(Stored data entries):
────────

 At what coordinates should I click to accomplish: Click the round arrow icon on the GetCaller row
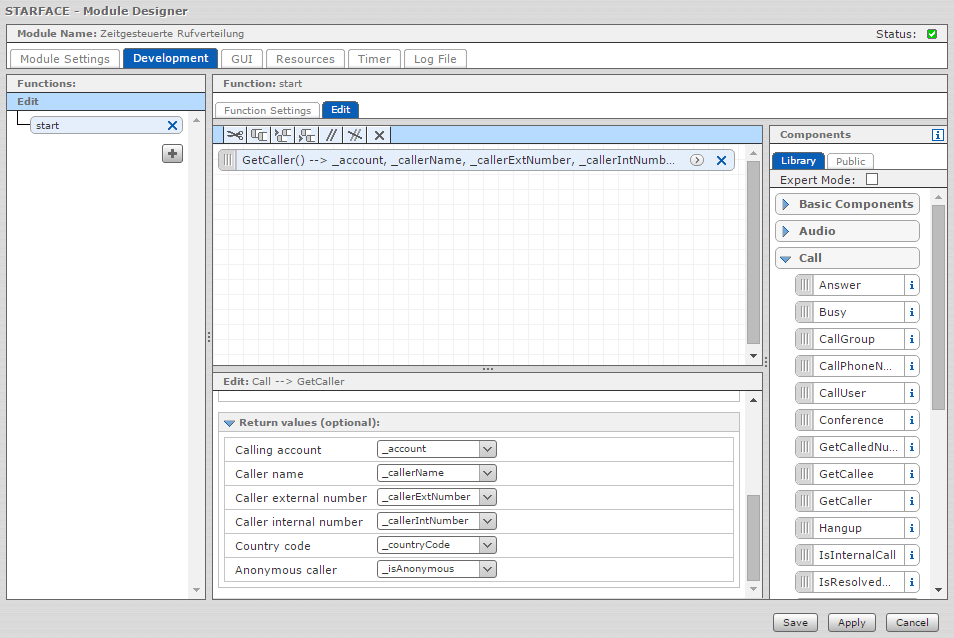(x=697, y=160)
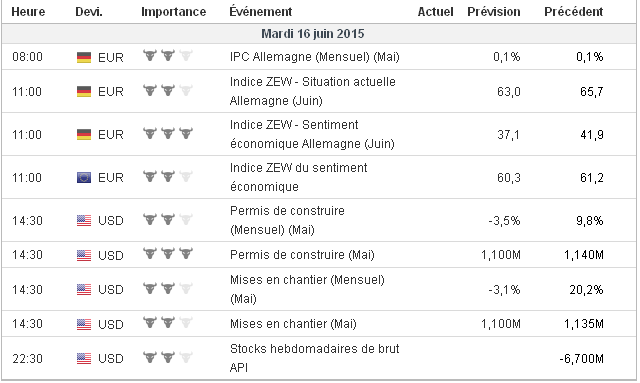
Task: Click the German flag beside IPC Allemagne
Action: (84, 58)
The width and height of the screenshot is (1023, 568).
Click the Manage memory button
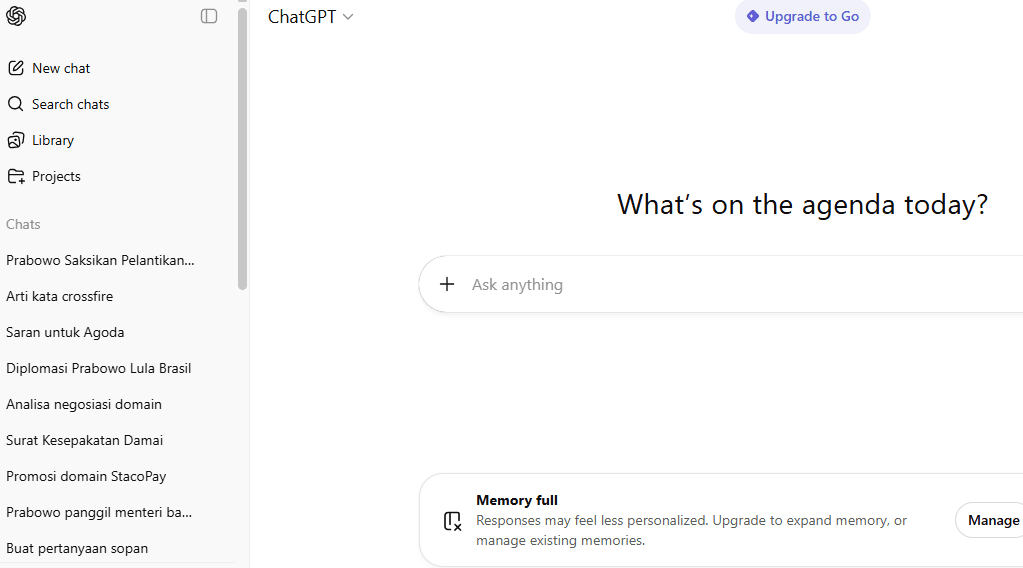click(x=992, y=520)
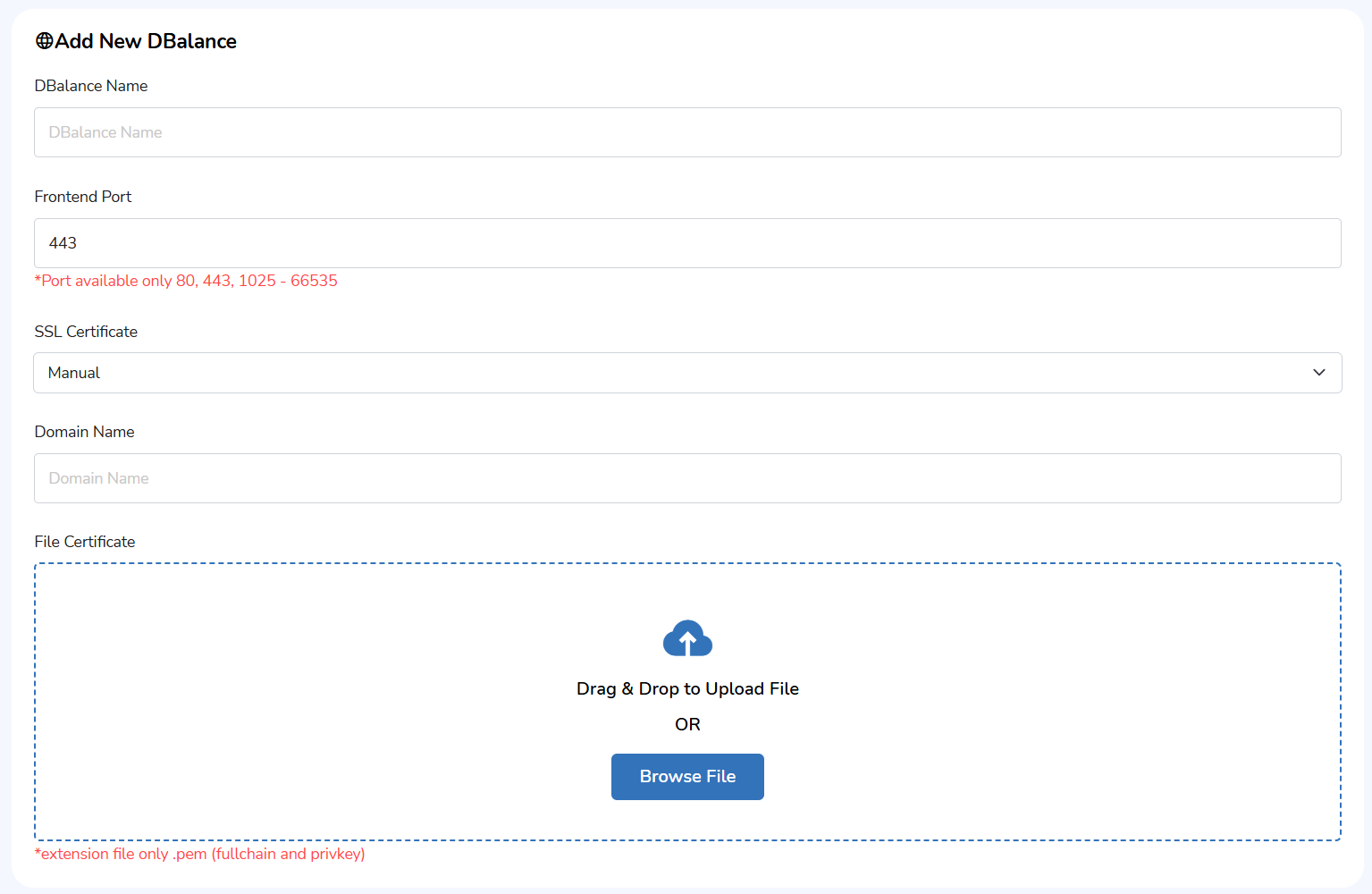Focus the Domain Name text field
This screenshot has width=1372, height=894.
point(686,478)
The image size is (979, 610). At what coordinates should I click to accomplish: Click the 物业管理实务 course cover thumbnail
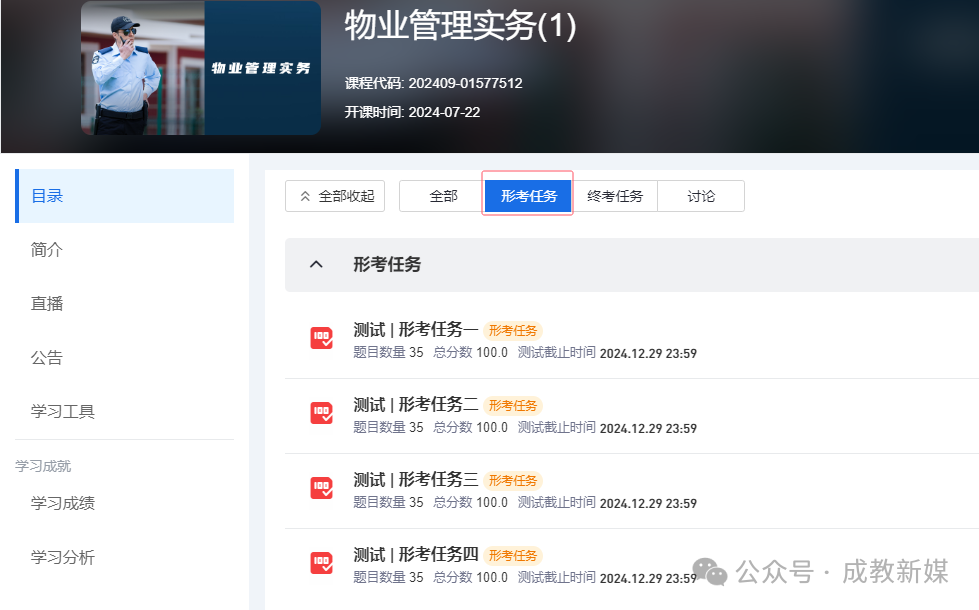201,68
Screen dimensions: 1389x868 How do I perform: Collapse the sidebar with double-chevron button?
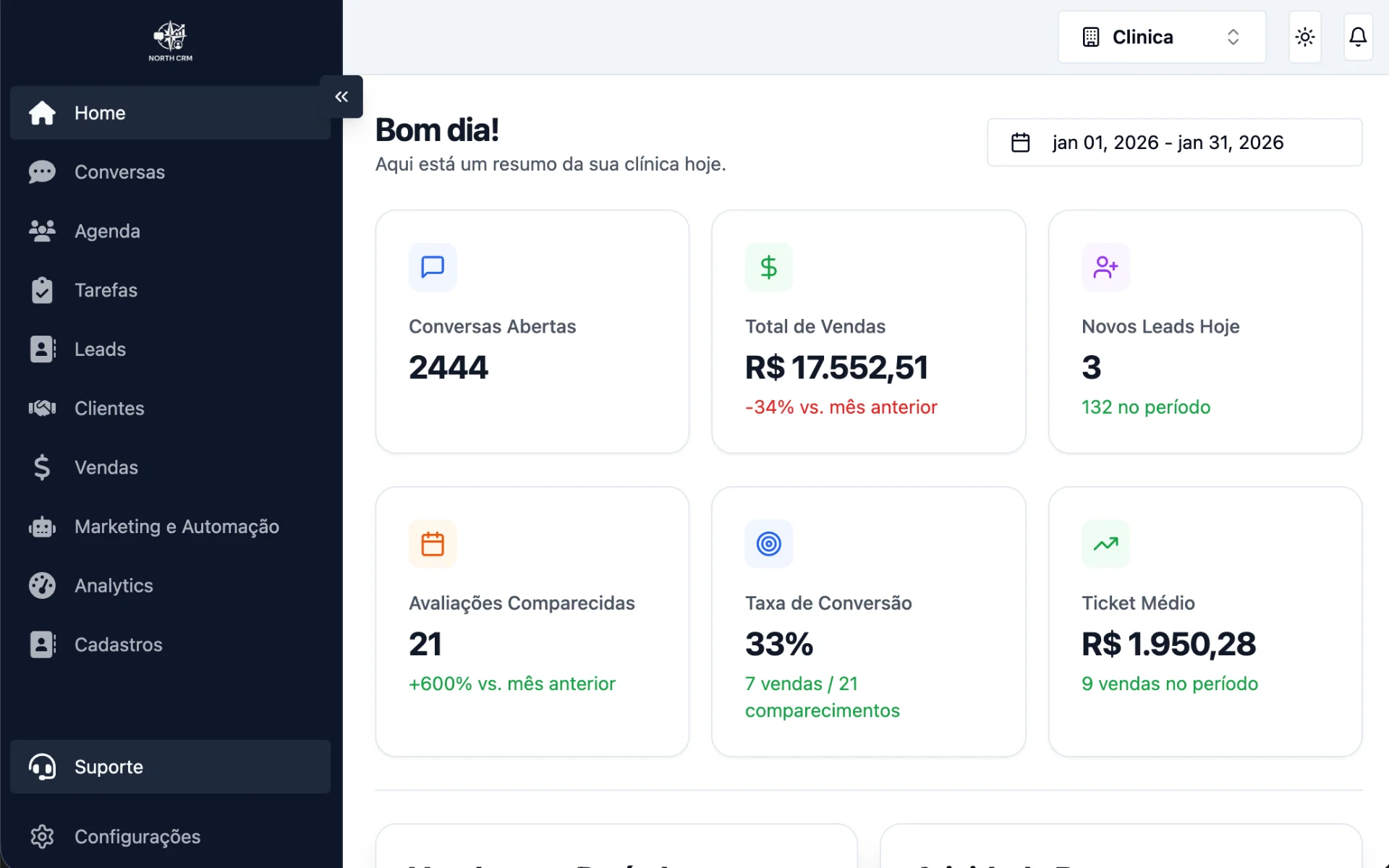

────────

(Task): The expected output is each record, copied exactly, and nothing in place of the pictures.

(Completed task):
 At what coordinates should I click to accomplish: Click the round arrow icon on the GetCaller row
(x=697, y=160)
Task: Click the German flag beside IPC Allemagne
Action: (84, 58)
The width and height of the screenshot is (1023, 568).
Click the Manage memory button
click(x=992, y=520)
Focus the Domain Name text field
This screenshot has width=1372, height=894.
point(686,478)
The image size is (979, 610). At what coordinates should I click to accomplish: Click the 物业管理实务 course cover thumbnail
201,68
Screen dimensions: 1389x868 How do I perform: Collapse the sidebar with double-chevron button?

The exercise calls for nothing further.